### The problem
Retype the part of the baseball memory piece that opens with the words containing "Like many, I" and closes with "its own rewards.".

### Text for analysis
++++++++++

Thursday, July 16, 2009

The Real Game

I was nine years old sitting in the first base bleachers at ramshackle old Connie Mack Stadium when the Cardinals visited in the summer of 63. Stan the Man was a few months short of retirement, but the aura of competition was still on him. His team was in a pennant race that year which they ultimately lost to the Dodgers. Many people have written about Musial, but the telling fact is that here was a guy who hit .330 and nearly won the League batting title at the age of 42, and it was just another season for him (his lifetime batting average was an astounding .331). He always played as if his life depended on today’s game, and he did it without performance enhancers.

Like many, I grew up on the lessons learned from sports competition. Between watching the games at Connie Mack, my father managed the Hilltop Lions and the Bluejays, the little league teams on which I played for most of my childhood and adolescent summers. Dad knew when to make us fight and when to ease off and let us be kids. That’s how dads used to raise boys. Competition wasn’t a grueling drill designed to land a seven figure sports contract. The Lions and Bluejays lost a lot of games, but we never felt like losers. Dad wouldn’t allow it. That was the Real Game, where I learned that putting heart into something has its own rewards.

++++++++++

### Dataset extract
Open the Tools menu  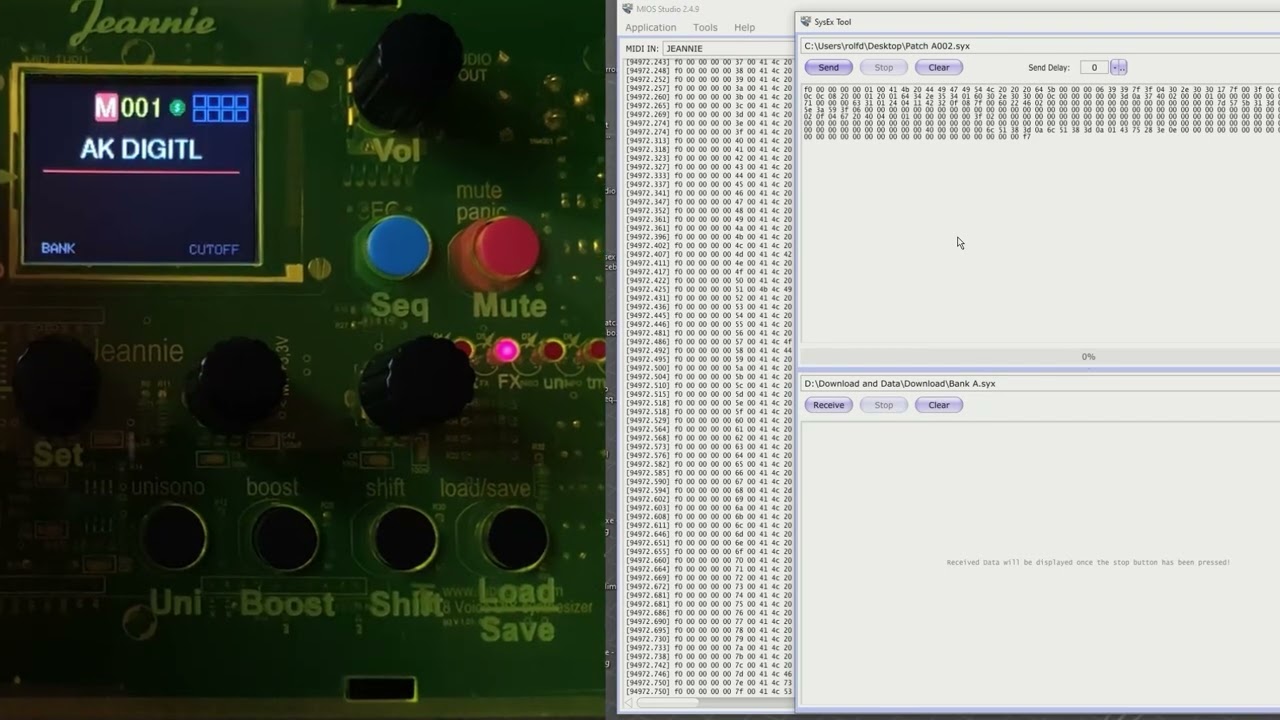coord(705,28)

++++++++++

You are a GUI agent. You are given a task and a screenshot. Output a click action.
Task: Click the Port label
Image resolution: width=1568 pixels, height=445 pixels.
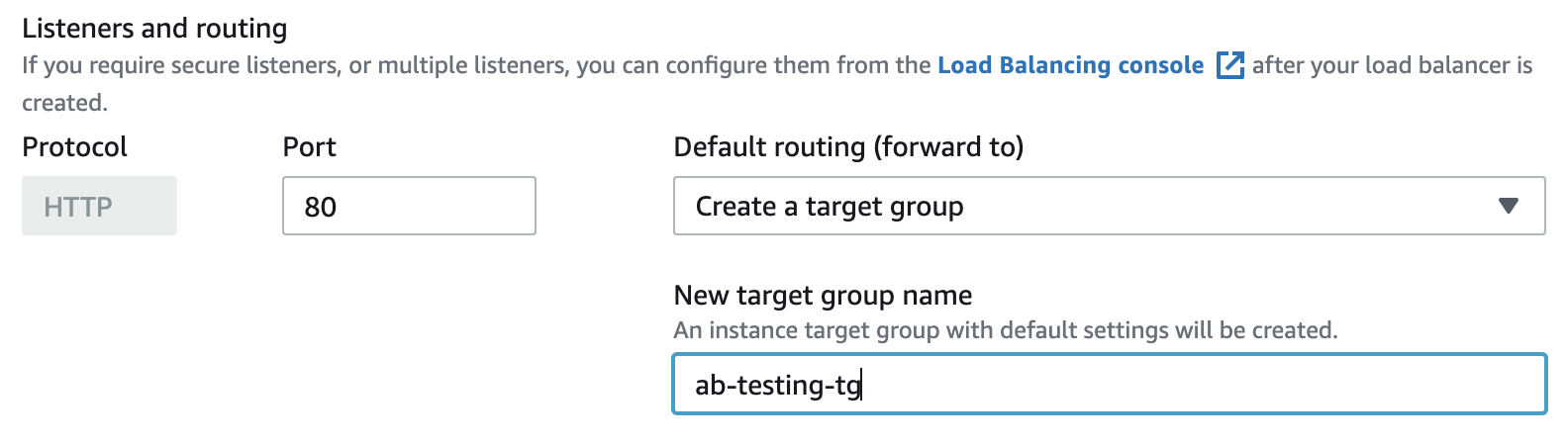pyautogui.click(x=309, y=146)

++++++++++

### Written response
Like many, I grew up on the lessons learned from sports competition. Between watching the games at Connie Mack, my father managed the Hilltop Lions and the Bluejays, the little league teams on which I played for most of my childhood and adolescent summers. Dad knew when to make us fight and when to ease off and let us be kids. That’s how dads used to raise boys. Competition wasn’t a grueling drill designed to land a seven figure sports contract. The Lions and Bluejays lost a lot of games, but we never felt like losers. Dad wouldn’t allow it. That was the Real Game, where I learned that putting heart into something has its own rewards.